> Brent Meeker wrote:
>>>Brent Meeker wrote:
>>>The underlying physics of the thing will tell youwhether
>>>it is capable of supporting countefactuals without
>>>running a programme at all. There is something objectively
>>>machine-like about machines -- complex , but predictable
>>But so far as we know all machines, all physical objects, are described
>>by quantum mechanics and therefore are subject to random variations,
>>i.e. they could have done otherwise.
> That applies to your PC. How often does it randomly crash ?

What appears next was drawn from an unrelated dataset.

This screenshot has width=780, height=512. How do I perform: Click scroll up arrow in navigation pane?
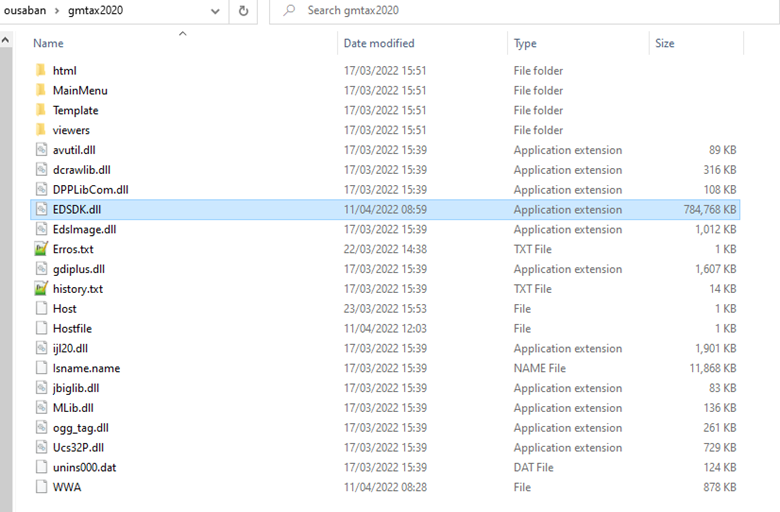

>>So I don't see how that helps in
>>distinguishing computation from noise.
> You can't tell the difference between doing something
> random once every day and doins something
> random billions of times a seconc ?
>> Are you thinking of abstract
>>computation - which of course can be deterministic if you rule out
>>randomness in the abstraction?
> we construct machines to rule out randomness within
> certain limits.
And evolution constructs brains to be essentially deterministic for the
same reason. So is it your theory that any deterministic sequence of
states constitutes computation and the reason a rock doesn't instantiate
computation is that, at the microscopic level its state changes are
dominated by quantum randomness?
This thread started with a discussion of what computation could be
counted as intelligent - or Stathis prefers "conscious". Does your
distinction entail that intelligence (or consciousness) is deterministic?